(Collected data entries)
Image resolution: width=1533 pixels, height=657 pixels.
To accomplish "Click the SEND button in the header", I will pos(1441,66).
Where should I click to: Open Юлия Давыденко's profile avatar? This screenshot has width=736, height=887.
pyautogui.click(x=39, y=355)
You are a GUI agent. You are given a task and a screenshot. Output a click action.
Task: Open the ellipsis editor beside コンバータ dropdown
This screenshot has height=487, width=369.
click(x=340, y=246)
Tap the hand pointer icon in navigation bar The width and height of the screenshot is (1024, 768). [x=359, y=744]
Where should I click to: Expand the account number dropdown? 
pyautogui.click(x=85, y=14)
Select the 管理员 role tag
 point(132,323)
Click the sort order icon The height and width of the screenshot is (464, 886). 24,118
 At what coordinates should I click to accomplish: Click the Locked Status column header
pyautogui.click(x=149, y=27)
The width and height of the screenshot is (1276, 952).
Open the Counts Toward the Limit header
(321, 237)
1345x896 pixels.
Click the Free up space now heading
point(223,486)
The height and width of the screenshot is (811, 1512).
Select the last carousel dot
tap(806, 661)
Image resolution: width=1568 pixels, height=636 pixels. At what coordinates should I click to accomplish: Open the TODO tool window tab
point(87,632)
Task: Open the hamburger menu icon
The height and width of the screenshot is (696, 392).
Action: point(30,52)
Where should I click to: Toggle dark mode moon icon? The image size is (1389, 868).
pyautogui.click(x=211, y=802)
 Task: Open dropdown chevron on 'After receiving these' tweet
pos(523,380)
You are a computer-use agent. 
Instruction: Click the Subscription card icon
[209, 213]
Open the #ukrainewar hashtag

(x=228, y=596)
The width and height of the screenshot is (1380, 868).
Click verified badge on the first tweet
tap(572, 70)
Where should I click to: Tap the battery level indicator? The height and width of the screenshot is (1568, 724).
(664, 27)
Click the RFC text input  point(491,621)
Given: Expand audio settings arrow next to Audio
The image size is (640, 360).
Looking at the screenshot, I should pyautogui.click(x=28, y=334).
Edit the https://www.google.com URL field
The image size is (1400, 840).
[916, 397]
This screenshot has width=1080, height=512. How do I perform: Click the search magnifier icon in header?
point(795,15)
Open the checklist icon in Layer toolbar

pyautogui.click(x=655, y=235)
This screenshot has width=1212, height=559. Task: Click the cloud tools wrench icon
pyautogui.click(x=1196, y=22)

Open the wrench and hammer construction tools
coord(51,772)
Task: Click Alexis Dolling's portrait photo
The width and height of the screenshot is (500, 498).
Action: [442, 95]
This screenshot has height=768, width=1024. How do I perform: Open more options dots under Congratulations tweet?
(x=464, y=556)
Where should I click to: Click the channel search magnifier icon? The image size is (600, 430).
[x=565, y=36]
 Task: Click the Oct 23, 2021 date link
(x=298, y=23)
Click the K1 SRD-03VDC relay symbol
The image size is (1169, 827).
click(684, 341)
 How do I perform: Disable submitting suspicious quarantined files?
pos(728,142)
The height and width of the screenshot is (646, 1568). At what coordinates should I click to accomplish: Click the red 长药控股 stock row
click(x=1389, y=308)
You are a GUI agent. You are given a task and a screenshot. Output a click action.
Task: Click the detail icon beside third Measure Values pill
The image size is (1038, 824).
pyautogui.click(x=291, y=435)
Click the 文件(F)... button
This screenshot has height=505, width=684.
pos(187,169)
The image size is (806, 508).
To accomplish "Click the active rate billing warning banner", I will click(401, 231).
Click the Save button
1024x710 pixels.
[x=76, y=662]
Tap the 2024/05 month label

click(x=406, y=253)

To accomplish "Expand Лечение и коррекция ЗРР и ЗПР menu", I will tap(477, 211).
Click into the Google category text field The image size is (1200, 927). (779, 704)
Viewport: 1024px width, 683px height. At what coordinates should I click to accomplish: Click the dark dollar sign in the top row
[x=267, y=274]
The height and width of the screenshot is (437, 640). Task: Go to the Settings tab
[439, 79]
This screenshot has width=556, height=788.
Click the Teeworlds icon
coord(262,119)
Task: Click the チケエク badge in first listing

• EXERCISE AIM: Retype the entries above. Match them exactly.

• RESPONSE TO THIS EXERCISE:
Image resolution: width=1533 pixels, height=657 pixels.
To accomplish "Click the SEND button in the header", I will pos(1441,66).
Where should I click to: Open Юлия Давыденко's profile avatar? This screenshot has width=736, height=887.
pyautogui.click(x=39, y=355)
You are a GUI agent. You are given a task and a screenshot. Output a click action.
Task: Open the ellipsis editor beside コンバータ dropdown
This screenshot has height=487, width=369.
click(x=340, y=246)
Tap the hand pointer icon in navigation bar The width and height of the screenshot is (1024, 768). [x=359, y=744]
Where should I click to: Expand the account number dropdown? 
pyautogui.click(x=85, y=14)
Select the 管理员 role tag
 point(132,323)
Click the sort order icon The height and width of the screenshot is (464, 886). 24,118
 At what coordinates should I click to accomplish: Click the Locked Status column header
pyautogui.click(x=149, y=27)
The width and height of the screenshot is (1276, 952).
Open the Counts Toward the Limit header
(321, 237)
1345x896 pixels.
Click the Free up space now heading
point(223,486)
The height and width of the screenshot is (811, 1512).
Select the last carousel dot
tap(806, 661)
Image resolution: width=1568 pixels, height=636 pixels. At what coordinates should I click to accomplish: Open the TODO tool window tab
point(87,632)
Task: Open the hamburger menu icon
The height and width of the screenshot is (696, 392).
Action: point(30,52)
Where should I click to: Toggle dark mode moon icon? The image size is (1389, 868).
pyautogui.click(x=211, y=802)
 Task: Open dropdown chevron on 'After receiving these' tweet
pos(523,380)
You are a computer-use agent. 
Instruction: Click the Subscription card icon
[209, 213]
Open the #ukrainewar hashtag

(x=228, y=596)
The width and height of the screenshot is (1380, 868).
Click verified badge on the first tweet
tap(572, 70)
Where should I click to: Tap the battery level indicator? The height and width of the screenshot is (1568, 724).
(664, 27)
Click the RFC text input  point(491,621)
Given: Expand audio settings arrow next to Audio
The image size is (640, 360).
Looking at the screenshot, I should pyautogui.click(x=28, y=334).
Edit the https://www.google.com URL field
The image size is (1400, 840).
[916, 397]
This screenshot has width=1080, height=512. How do I perform: Click the search magnifier icon in header?
point(795,15)
Open the checklist icon in Layer toolbar

pyautogui.click(x=655, y=235)
This screenshot has width=1212, height=559. Task: Click the cloud tools wrench icon
pyautogui.click(x=1196, y=22)

Open the wrench and hammer construction tools
coord(51,772)
Task: Click Alexis Dolling's portrait photo
The width and height of the screenshot is (500, 498).
Action: [442, 95]
This screenshot has height=768, width=1024. How do I perform: Open more options dots under Congratulations tweet?
(x=464, y=556)
Where should I click to: Click the channel search magnifier icon? The image size is (600, 430).
[x=565, y=36]
 Task: Click the Oct 23, 2021 date link
(x=298, y=23)
Click the K1 SRD-03VDC relay symbol
The image size is (1169, 827).
click(684, 341)
 How do I perform: Disable submitting suspicious quarantined files?
pos(728,142)
The height and width of the screenshot is (646, 1568). At what coordinates should I click to accomplish: Click the red 长药控股 stock row
click(x=1389, y=308)
You are a GUI agent. You are given a task and a screenshot. Output a click action.
Task: Click the detail icon beside third Measure Values pill
The image size is (1038, 824).
pyautogui.click(x=291, y=435)
Click the 文件(F)... button
This screenshot has height=505, width=684.
pos(187,169)
The image size is (806, 508).
To accomplish "Click the active rate billing warning banner", I will click(401, 231).
Click the Save button
1024x710 pixels.
[x=76, y=662]
Tap the 2024/05 month label

click(x=406, y=253)

To accomplish "Expand Лечение и коррекция ЗРР и ЗПР menu", I will tap(477, 211).
Click into the Google category text field The image size is (1200, 927). (779, 704)
Viewport: 1024px width, 683px height. At what coordinates should I click to accomplish: Click the dark dollar sign in the top row
[x=267, y=274]
The height and width of the screenshot is (437, 640). Task: Go to the Settings tab
[439, 79]
This screenshot has width=556, height=788.
Click the Teeworlds icon
coord(262,119)
Task: Click the チケエク badge in first listing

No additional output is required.